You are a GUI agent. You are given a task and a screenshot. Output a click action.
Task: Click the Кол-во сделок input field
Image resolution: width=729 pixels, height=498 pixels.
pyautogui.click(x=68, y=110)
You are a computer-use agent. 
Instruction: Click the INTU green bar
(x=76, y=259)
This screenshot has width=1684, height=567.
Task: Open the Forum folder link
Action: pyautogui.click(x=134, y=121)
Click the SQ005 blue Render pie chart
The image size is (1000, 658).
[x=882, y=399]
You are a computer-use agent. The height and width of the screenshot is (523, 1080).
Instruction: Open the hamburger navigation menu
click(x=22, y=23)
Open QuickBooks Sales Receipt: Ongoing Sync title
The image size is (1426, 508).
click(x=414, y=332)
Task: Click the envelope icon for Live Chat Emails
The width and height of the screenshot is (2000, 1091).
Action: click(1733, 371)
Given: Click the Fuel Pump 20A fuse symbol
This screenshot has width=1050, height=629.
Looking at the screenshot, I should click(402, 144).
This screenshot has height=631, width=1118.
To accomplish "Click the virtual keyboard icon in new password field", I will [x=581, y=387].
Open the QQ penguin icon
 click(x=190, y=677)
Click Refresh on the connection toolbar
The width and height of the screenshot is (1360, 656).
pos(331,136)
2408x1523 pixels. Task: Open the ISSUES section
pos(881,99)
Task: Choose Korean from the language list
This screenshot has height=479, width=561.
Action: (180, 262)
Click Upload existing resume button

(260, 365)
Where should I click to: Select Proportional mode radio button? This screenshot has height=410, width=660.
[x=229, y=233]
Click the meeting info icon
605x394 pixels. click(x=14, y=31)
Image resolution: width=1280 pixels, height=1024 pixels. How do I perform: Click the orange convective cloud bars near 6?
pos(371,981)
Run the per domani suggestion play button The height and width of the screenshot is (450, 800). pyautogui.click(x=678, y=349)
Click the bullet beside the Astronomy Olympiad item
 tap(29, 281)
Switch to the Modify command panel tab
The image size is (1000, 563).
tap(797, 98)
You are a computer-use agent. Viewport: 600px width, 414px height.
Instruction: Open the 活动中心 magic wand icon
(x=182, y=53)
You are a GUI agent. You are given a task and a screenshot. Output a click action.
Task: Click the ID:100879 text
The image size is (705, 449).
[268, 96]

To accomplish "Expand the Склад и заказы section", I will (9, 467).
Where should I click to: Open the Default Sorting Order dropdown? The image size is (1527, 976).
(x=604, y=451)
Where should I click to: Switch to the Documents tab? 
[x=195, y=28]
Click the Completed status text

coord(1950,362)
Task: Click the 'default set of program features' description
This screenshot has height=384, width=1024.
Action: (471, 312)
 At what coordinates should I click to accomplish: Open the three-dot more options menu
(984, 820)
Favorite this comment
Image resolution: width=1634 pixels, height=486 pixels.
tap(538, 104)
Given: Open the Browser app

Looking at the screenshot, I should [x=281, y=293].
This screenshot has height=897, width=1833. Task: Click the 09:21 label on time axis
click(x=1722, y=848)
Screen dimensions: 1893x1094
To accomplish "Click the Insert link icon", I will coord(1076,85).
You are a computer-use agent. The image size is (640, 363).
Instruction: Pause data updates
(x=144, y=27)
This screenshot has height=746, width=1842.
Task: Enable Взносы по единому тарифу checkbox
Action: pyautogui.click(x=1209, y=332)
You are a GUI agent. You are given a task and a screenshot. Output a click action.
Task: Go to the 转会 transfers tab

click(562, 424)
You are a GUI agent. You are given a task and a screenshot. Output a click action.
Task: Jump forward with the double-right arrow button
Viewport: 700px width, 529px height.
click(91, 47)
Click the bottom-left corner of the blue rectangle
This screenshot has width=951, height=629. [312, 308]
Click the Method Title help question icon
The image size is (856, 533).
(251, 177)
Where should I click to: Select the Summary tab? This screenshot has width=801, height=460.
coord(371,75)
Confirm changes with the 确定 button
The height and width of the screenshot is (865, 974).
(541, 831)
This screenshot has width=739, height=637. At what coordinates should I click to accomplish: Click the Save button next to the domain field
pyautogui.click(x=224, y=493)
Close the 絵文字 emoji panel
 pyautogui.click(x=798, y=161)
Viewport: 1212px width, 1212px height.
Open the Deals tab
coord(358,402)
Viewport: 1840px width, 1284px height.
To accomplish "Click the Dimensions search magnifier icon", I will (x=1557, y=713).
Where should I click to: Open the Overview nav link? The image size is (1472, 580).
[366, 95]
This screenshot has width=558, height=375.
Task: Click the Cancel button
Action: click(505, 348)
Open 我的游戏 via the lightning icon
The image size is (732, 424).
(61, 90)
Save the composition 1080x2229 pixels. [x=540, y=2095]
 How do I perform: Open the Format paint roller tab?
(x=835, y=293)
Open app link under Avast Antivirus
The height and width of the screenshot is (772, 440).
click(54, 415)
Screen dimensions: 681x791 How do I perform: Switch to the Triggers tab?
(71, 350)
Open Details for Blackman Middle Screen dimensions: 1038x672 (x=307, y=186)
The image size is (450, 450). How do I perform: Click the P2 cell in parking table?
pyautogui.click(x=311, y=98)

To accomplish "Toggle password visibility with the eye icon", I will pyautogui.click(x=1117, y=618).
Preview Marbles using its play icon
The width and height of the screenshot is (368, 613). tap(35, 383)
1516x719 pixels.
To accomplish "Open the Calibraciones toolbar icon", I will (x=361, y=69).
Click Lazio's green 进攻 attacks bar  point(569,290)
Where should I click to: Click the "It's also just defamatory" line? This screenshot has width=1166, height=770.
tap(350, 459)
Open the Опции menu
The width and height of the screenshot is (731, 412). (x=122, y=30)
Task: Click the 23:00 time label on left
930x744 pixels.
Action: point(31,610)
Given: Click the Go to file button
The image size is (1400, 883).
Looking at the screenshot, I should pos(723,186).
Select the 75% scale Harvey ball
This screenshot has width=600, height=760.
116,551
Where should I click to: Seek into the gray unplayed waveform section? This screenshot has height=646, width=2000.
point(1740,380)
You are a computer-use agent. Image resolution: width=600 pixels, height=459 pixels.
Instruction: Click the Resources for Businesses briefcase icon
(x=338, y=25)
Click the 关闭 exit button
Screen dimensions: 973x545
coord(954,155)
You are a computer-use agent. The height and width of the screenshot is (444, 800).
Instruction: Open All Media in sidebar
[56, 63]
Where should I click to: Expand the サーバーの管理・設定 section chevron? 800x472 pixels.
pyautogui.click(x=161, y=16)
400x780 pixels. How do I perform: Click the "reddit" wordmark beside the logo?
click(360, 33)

◇ ◇ ◇ ◇ ◇

**Task instructions**. The records above must be retyped in full, exactly as written.

**Written solution**.
You are a GUI agent. You are given a task and a screenshot. Output a click action.
Task: Click the Кол-во сделок input field
Image resolution: width=729 pixels, height=498 pixels.
pyautogui.click(x=68, y=110)
You are a computer-use agent. 
Instruction: Click the INTU green bar
(x=76, y=259)
This screenshot has width=1684, height=567.
Task: Open the Forum folder link
Action: pyautogui.click(x=134, y=121)
Click the SQ005 blue Render pie chart
The image size is (1000, 658).
[x=882, y=399]
You are a computer-use agent. The height and width of the screenshot is (523, 1080).
Instruction: Open the hamburger navigation menu
click(x=22, y=23)
Open QuickBooks Sales Receipt: Ongoing Sync title
The image size is (1426, 508).
click(x=414, y=332)
Task: Click the envelope icon for Live Chat Emails
The width and height of the screenshot is (2000, 1091).
Action: click(1733, 371)
Given: Click the Fuel Pump 20A fuse symbol
This screenshot has width=1050, height=629.
Looking at the screenshot, I should click(402, 144).
This screenshot has height=631, width=1118.
To accomplish "Click the virtual keyboard icon in new password field", I will [x=581, y=387].
Open the QQ penguin icon
 click(x=190, y=677)
Click Refresh on the connection toolbar
The width and height of the screenshot is (1360, 656).
pos(331,136)
2408x1523 pixels. Task: Open the ISSUES section
pos(881,99)
Task: Choose Korean from the language list
This screenshot has height=479, width=561.
Action: (180, 262)
Click Upload existing resume button

(260, 365)
Where should I click to: Select Proportional mode radio button? This screenshot has height=410, width=660.
[x=229, y=233]
Click the meeting info icon
605x394 pixels. click(x=14, y=31)
Image resolution: width=1280 pixels, height=1024 pixels. How do I perform: Click the orange convective cloud bars near 6?
pos(371,981)
Run the per domani suggestion play button The height and width of the screenshot is (450, 800). pyautogui.click(x=678, y=349)
Click the bullet beside the Astronomy Olympiad item
 tap(29, 281)
Switch to the Modify command panel tab
The image size is (1000, 563).
tap(797, 98)
You are a computer-use agent. Viewport: 600px width, 414px height.
Instruction: Open the 活动中心 magic wand icon
(x=182, y=53)
You are a GUI agent. You are given a task and a screenshot. Output a click action.
Task: Click the ID:100879 text
The image size is (705, 449).
[268, 96]

To accomplish "Expand the Склад и заказы section", I will (9, 467).
Where should I click to: Open the Default Sorting Order dropdown? The image size is (1527, 976).
(x=604, y=451)
Where should I click to: Switch to the Documents tab? 
[x=195, y=28]
Click the Completed status text

coord(1950,362)
Task: Click the 'default set of program features' description
This screenshot has height=384, width=1024.
Action: (471, 312)
 At what coordinates should I click to accomplish: Open the three-dot more options menu
(984, 820)
Favorite this comment
Image resolution: width=1634 pixels, height=486 pixels.
tap(538, 104)
Given: Open the Browser app

Looking at the screenshot, I should [x=281, y=293].
This screenshot has height=897, width=1833. Task: Click the 09:21 label on time axis
click(x=1722, y=848)
Screen dimensions: 1893x1094
To accomplish "Click the Insert link icon", I will coord(1076,85).
You are a computer-use agent. The image size is (640, 363).
Instruction: Pause data updates
(x=144, y=27)
This screenshot has height=746, width=1842.
Task: Enable Взносы по единому тарифу checkbox
Action: pyautogui.click(x=1209, y=332)
You are a GUI agent. You are given a task and a screenshot. Output a click action.
Task: Go to the 转会 transfers tab

click(562, 424)
You are a GUI agent. You are given a task and a screenshot. Output a click action.
Task: Jump forward with the double-right arrow button
Viewport: 700px width, 529px height.
click(91, 47)
Click the bottom-left corner of the blue rectangle
This screenshot has width=951, height=629. [312, 308]
Click the Method Title help question icon
The image size is (856, 533).
(251, 177)
Where should I click to: Select the Summary tab? This screenshot has width=801, height=460.
coord(371,75)
Confirm changes with the 确定 button
The height and width of the screenshot is (865, 974).
(541, 831)
This screenshot has width=739, height=637. At what coordinates should I click to accomplish: Click the Save button next to the domain field
pyautogui.click(x=224, y=493)
Close the 絵文字 emoji panel
 pyautogui.click(x=798, y=161)
Viewport: 1212px width, 1212px height.
Open the Deals tab
coord(358,402)
Viewport: 1840px width, 1284px height.
To accomplish "Click the Dimensions search magnifier icon", I will (x=1557, y=713).
Where should I click to: Open the Overview nav link? The image size is (1472, 580).
[366, 95]
This screenshot has width=558, height=375.
Task: Click the Cancel button
Action: click(505, 348)
Open 我的游戏 via the lightning icon
The image size is (732, 424).
(61, 90)
Save the composition 1080x2229 pixels. [x=540, y=2095]
 How do I perform: Open the Format paint roller tab?
(x=835, y=293)
Open app link under Avast Antivirus
The height and width of the screenshot is (772, 440).
click(54, 415)
Screen dimensions: 681x791 How do I perform: Switch to the Triggers tab?
(71, 350)
Open Details for Blackman Middle Screen dimensions: 1038x672 (x=307, y=186)
The image size is (450, 450). How do I perform: Click the P2 cell in parking table?
pyautogui.click(x=311, y=98)

To accomplish "Toggle password visibility with the eye icon", I will pyautogui.click(x=1117, y=618).
Preview Marbles using its play icon
The width and height of the screenshot is (368, 613). tap(35, 383)
1516x719 pixels.
To accomplish "Open the Calibraciones toolbar icon", I will (x=361, y=69).
Click Lazio's green 进攻 attacks bar  point(569,290)
Where should I click to: Click the "It's also just defamatory" line? This screenshot has width=1166, height=770.
tap(350, 459)
Open the Опции menu
The width and height of the screenshot is (731, 412). (x=122, y=30)
Task: Click the 23:00 time label on left
930x744 pixels.
Action: point(31,610)
Given: Click the Go to file button
The image size is (1400, 883).
Looking at the screenshot, I should pos(723,186).
Select the 75% scale Harvey ball
This screenshot has width=600, height=760.
116,551
Where should I click to: Seek into the gray unplayed waveform section? This screenshot has height=646, width=2000.
point(1740,380)
You are a computer-use agent. Image resolution: width=600 pixels, height=459 pixels.
Instruction: Click the Resources for Businesses briefcase icon
(x=338, y=25)
Click the 关闭 exit button
Screen dimensions: 973x545
coord(954,155)
You are a computer-use agent. The height and width of the screenshot is (444, 800).
Instruction: Open All Media in sidebar
[56, 63]
Where should I click to: Expand the サーバーの管理・設定 section chevron? 800x472 pixels.
pyautogui.click(x=161, y=16)
400x780 pixels. How do I perform: Click the "reddit" wordmark beside the logo?
click(360, 33)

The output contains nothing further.